→ TREŚĆ ZADANIA
Proszę poprowadzić dalej tekst o zatrzymaniu Michela Platiniego, zaczynając od miejsca tuż po jego ostatnim zdaniu.

→ TEKST DO ANALIZY
Były szef UEFA został wypuszczony z posterunku policji w Nanterre pod Paryżem w nocy z wtorku na środę. – Środek zapobiegawczy w postaci zatrzymania został uchylony – powiedział reprezentujący Platiniego William Bourdon. Byłemu prezesowi UEFA i wiceprezesowi FIFA nie postawiono żadnych zarzutów. Bourdon powtórzył raz jeszcze, że Platini nie został aresztowany, tylko zatrzymany i chodziło „tylko o kwestie techniczne, czysto techniczne. To była konfrontacja zeznań świadków i było ważne, żeby nie mogli się wcześniej ze sobą skontaktować. Michel uważa, że to był środek zapobiegawczy niesprawiedliwy i nieproporcjonalny w tej sytuacji. Zrobiło się wiele hałasu o nic. Mój klient już zeznawał w tej sprawie jako świadek 18 miesięcy temu. Jesteśmy spokojni i pewni przyszłości – mówił Bourdon.
Zeznania Platiniego były konfrontowane z zeznaniami Sophie Dion, doradczyni byłego prezydenta Nicolasa Sarkozy’ego do spraw sportu. Ona również została dowieziona na przesłuchania do Nanterre. W przypadku trzeciego z wezwanych, Claude’a Gueanta, kiedyś prawej ręki prezydenta Sarkozy’ego w Pałacu Elizejskim, obyło się bez zatrzymania. Śledczy, którzy od 2016 badają francuskie wątki możliwej korupcji przy wyborze dwóch gospodarzy mundialu podczas kongresu FIFA w 2010, konfrontowali zeznania dotyczące uroczystego obiadu wydanego niedługo przed głosowaniem przez Nicolasa Sarkozy’ego. Prezydent Francji gościł przedstawicieli Kataru oraz m.in. Michela Platiniego i prezes UEFA wspominał potem, że po tym spotkaniu uznał iż interes Francji wymaga wsparcia kandydatury Kataru a nie USA, na co był wcześniej zdecydowany. – Na plakietce w Komitecie Wykonawczym FIFA miałem napisane „Francja” a nie „prezes UEFA” - tłumaczył później. Te rozmowy przy obiedzie w Pałacu Elizejskim miały dalszy ciąg nie tylko podczas wybierania gospodarzy mundialu, w kolejnych latach Katarczycy zainwestowali w Paris Saint Germain, katarska stacja BeIN Sports stała się potężnym graczem na rynku praw piłkarskich we Francji, katarskie fundusze inwestowały w akcje francuskich firm.

→ ZAREJESTROWANE DANE
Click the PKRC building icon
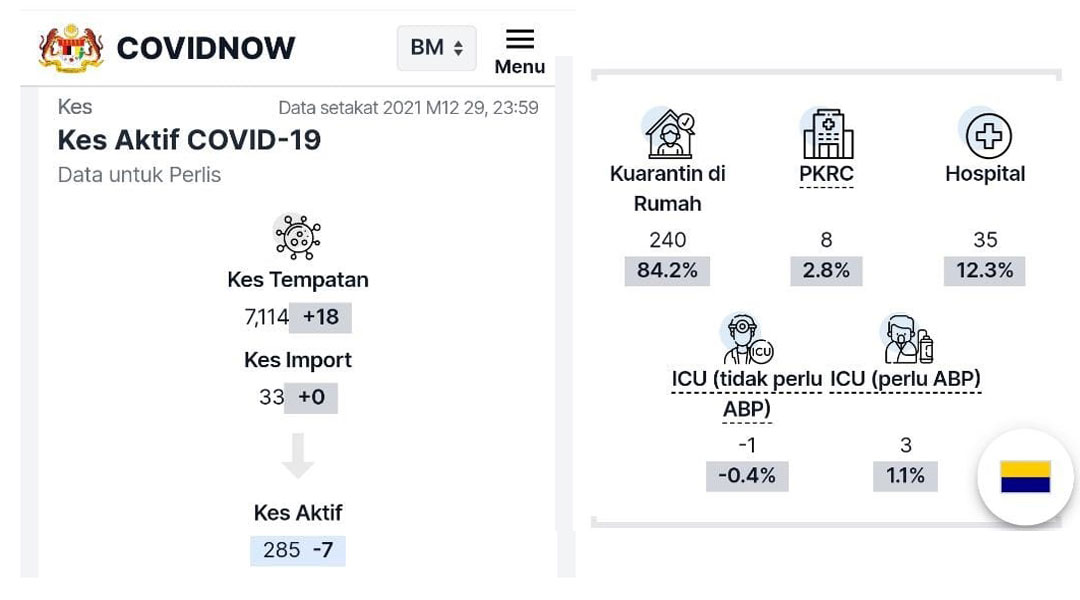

→ TWOJA ODPOWIEDŹ
Platini był już wcześniej – wspomniane 18 miesięcy temu – nie tylko przesłuchiwany w tej sprawie, ale miał też rewizję w domach i kontrole kont bankowych. We wtorek skończyło się na przesłuchaniu. – Bardzo długim, ale musiało być długo, skoro pytali o mundial w Rosji, mundial w Katarze, Euro 2016 we Francji, działania FIFA. Pytań było mnóstwo, odpowiedziałem na wszystkie spokojnie, choć nie wiem dlaczego się tam znalazłem. Oczywiście, że to boli. Po tym wszystkim co zrobiłem – mówi Platini. Jesienią 2019 kończy się jego wykluczenie z działalności w futbolu, taką karę dostał za to, że nie potrafił przekonująco wytłumaczyć, za co Sepp Blatter przelał mu 2 miliony dolarów podczas wspólnej działalności w FIFA. Platini tłumaczył, że to było zaległe wynagrodzenie, ale komisja etyki FIFA uznała to za naruszenie zasad. Platini zapowiedział w niedawnym wywiadzie dla „New York Timesa”, że wróci do futbolu. Walczy też o oczyszczenie swojego imienia w sądach i złożył skargę do Europejskiego Trybunału Praw Człowieka.